その四週間前に炊き出しに来た時に「もうここには来ないよ、死のうと思っていた」と話してくれた彼である。
私は「ずっと待っているから・・・」とその時、うつむいたままの彼に言った。
その私の言葉を信じてかは分からないがいつものように炊き出しの列の最期に並ぶようにするために白髭橋の近くで彼は一人で立っていた。
彼は変わらずに何か重たいものをうちに秘め、独りで苦しんでいるようだった。
「良く来てくれました。待っていましたよ」
私がそう言うと、私から目線をそらすように頭をゆっくりとまわし、右手で頭を掻いていた。
「あとでゆっくりと話しましょう」と伝え、私はカレーの炊き出しが配られれるところに向かい、それから、列に並ぶおじさんたちに挨拶をしていった。
列の最期には彼がいた。
私はアメリカ人のケンと一緒にいたが、彼の傍に行き、「どうしていましたか?」と聞いた。
カレーは配り始められていた。
私たちは歩きながら話した。
「いや、もうダメだよ。痩せちゃってさ。あんまり食べられないんだよ」
「そうなんだ、体調が良くないの?」
「もうずっとね、分かっているんだよ。もうダメだって・・・」
「病院には行かないの?」
「行ってもしょうがない。嫌なんだよ」
「そうなんだ、でも、ほんとうに辛くなったら、救急車で行った方が良いよ」
「いや、良いよ。オレさ、ガンなんだよ・・・」
「えっ、そうだったんだ・・・、いつから?」
「もう六年前に分かっていたんだよ。検査で分かってね。大腸ガンってさ。だから、もうガリガリになっている」
そう言って、彼は胸を触り、私にも触ってと欲しいと素振りを見せたので、私も彼の胸を触ると、骨だけであった。
「ね、ガリガリでしょ。もうダメなんだよ。あっ、そうだ。

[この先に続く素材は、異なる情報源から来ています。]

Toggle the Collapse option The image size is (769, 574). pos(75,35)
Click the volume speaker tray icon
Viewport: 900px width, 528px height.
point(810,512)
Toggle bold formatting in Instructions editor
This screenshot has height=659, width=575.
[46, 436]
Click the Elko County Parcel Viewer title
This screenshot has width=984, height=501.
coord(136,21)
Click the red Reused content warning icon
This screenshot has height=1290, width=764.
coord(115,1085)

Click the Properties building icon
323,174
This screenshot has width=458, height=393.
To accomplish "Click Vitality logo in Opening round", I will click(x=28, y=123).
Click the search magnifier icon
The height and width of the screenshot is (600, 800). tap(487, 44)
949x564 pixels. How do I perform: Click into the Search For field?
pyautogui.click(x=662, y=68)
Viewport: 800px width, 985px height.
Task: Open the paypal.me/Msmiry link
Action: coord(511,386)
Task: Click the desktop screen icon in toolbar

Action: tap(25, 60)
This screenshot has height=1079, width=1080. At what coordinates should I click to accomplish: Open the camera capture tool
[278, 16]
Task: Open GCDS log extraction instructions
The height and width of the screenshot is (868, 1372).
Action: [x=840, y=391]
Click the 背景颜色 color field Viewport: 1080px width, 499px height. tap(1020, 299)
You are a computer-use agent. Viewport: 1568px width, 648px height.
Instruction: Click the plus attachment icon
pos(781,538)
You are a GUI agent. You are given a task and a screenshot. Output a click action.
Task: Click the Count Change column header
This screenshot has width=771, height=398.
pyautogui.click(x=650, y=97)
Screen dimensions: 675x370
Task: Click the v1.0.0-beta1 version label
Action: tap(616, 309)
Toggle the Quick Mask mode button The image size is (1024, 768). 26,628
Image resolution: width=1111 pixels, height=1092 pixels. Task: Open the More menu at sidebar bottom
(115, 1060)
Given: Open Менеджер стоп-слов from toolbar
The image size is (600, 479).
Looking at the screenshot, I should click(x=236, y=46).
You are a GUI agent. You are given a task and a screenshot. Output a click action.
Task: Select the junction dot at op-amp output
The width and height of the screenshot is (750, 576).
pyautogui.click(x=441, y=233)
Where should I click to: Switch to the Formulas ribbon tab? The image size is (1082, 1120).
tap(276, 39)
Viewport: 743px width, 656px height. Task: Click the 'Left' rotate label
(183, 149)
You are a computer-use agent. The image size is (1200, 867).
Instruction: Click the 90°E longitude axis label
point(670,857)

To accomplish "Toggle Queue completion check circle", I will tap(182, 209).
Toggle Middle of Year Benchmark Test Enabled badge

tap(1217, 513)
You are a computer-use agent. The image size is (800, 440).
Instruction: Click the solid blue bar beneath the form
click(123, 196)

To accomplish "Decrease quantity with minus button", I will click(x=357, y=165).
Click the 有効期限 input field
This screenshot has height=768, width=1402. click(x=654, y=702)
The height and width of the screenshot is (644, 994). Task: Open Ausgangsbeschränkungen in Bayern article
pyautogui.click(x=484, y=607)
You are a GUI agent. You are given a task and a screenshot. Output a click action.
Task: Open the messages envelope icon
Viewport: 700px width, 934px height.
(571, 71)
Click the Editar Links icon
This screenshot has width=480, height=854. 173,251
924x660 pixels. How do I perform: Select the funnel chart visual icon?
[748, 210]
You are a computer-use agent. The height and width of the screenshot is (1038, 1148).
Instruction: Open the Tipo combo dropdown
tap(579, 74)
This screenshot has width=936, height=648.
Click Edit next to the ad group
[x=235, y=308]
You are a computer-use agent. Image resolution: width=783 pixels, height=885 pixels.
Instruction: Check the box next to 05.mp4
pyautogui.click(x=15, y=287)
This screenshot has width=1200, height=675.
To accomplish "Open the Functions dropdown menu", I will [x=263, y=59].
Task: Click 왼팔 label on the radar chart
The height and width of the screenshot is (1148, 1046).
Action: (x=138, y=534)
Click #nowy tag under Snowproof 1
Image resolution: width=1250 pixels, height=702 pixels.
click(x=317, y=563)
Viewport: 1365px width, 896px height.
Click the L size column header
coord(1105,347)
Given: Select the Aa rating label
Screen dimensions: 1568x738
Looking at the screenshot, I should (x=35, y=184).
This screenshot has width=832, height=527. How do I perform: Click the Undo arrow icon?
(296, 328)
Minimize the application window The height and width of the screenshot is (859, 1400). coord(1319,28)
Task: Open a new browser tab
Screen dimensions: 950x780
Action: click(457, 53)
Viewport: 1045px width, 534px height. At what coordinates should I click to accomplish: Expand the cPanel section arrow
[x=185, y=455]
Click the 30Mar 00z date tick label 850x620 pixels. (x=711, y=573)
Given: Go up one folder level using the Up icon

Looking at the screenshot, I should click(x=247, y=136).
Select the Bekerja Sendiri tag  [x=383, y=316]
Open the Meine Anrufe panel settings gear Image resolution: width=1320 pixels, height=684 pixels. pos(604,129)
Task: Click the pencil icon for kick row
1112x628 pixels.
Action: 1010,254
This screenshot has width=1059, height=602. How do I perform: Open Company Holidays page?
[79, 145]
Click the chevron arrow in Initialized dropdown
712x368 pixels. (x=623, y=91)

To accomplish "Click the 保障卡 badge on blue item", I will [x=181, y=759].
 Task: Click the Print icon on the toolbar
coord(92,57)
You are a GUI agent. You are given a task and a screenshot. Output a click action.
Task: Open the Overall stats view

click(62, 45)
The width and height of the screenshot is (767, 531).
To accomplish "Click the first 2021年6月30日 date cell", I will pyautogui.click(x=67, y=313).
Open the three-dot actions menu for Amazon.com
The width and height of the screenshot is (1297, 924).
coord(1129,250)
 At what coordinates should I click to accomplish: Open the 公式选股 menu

オレ、ガンのこと、初めて言ったよ。今まで誰にも話していなかった」
そこで彼はクスッと少し笑った、それは苦笑いだった。
「自分のケツは自分で拭く覚悟があるから。決めているんだよ。誰の世話にもならないようにするからさ」
カレーを渡している階段の下まで、もう私たちは歩いていた。
「でも、いつも待っているからね。また顔を出して」
彼は階段を昇りながら、私の方を見ずに、片手を上にあげ、返事をした。
ケンにはそれから私たちが話していたこと、彼がガンだと言うことを教えてあげた。
彼は本当に律儀な人で、以前もこう言っていた「もし私が生活保護をもらったら、ここには来ない」と。
だから、彼が自分のケツを拭く覚悟をしているのは嘘ではない。
だけど、初めて自らがガンだと私に知らせたことの意味は深い。
私とケンはそれからしばらく彼のガンの一部の重さを自然と味わっていた、それが祈りに変わっていくことをも感じていた。
彼は今日、いま、どこで何を思っているのか、何を感じているのだろうか、そう思わずにはいられない。